March 14, 2001|By Larry Bingham | Larry Bingham,SUN STAFF

Behold Takoma Park: Nuclear-Free Zone. "Tree City." Civic champion of diversity, conscientiousness, recycling.

And home to a spy?

In the Washington suburb long considered Maryland's most liberal, news of a city councilman's undercover activity has created a ripple in an otherwise tranquil pond.

The news itself may not be rocking the foundations of all the brick cottages on Cedar, Holly and Maple avenues, but at City Hall, gadflies are buzzing.

In recent weeks the number of citizens taking the podium during the public comment period of the City Council's meetings has doubled, from three to six.

And every one of them has had something to say about Councilman Terry Seamens.

Seldom, if ever, have the words "bizarre," "FBI," "wiretap," "media event," "slander," "secret meetings," "Justice Department," "class action," "troubling questions" and "recall" been heard in this forum. Until now.

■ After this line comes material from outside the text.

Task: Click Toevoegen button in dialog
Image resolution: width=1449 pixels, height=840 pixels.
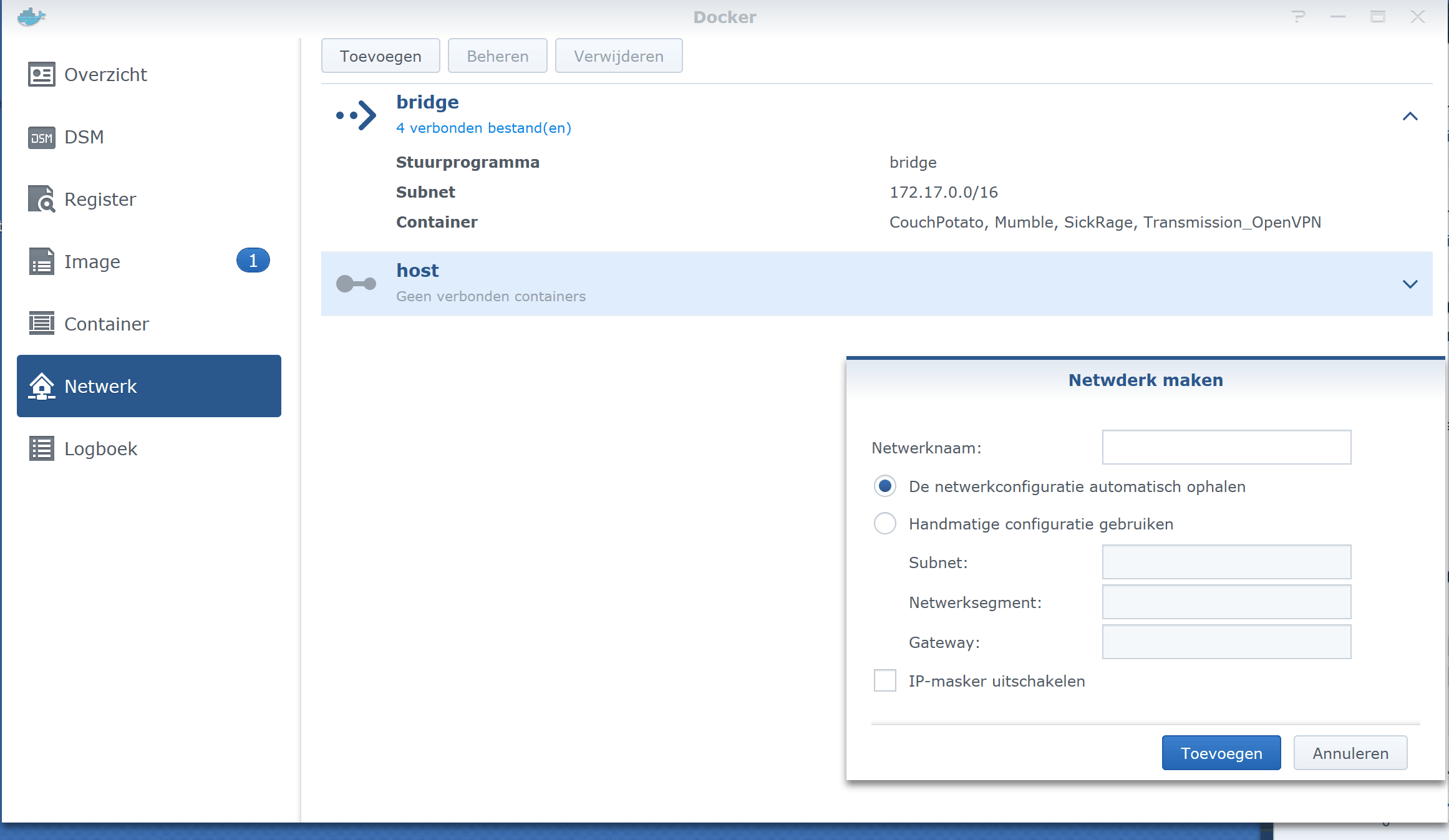Action: pyautogui.click(x=1221, y=753)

Seamens, it was revealed in a federal trial, secretly recorded a conversation with a Takoma Park police officer. The FBI used the recording in its investigation of a 1995 incident wherein two homeless Hispanic men were attacked by a police dog.

Two Prince George's County officers and a former Takoma Park detective are standing trial a few exits down the Beltway, but the courtroom revelations have surprised even Seamens' fellow council members.

"It's not often I go running for the paper to find out what happened in a trial," said Councilman Bruce Williams. "But I go running to see this one."

The trial is expected to end soon, and when it does, so will the questions haunting Takoma Park City Hall.

Seamens said he will tell all as soon as he's legally able. Mayor Kathy Porter said she'll put the item on the council agenda.

And perhaps fitting for the most liberal suburb in America, no one will pass judgment until both sides have been heard.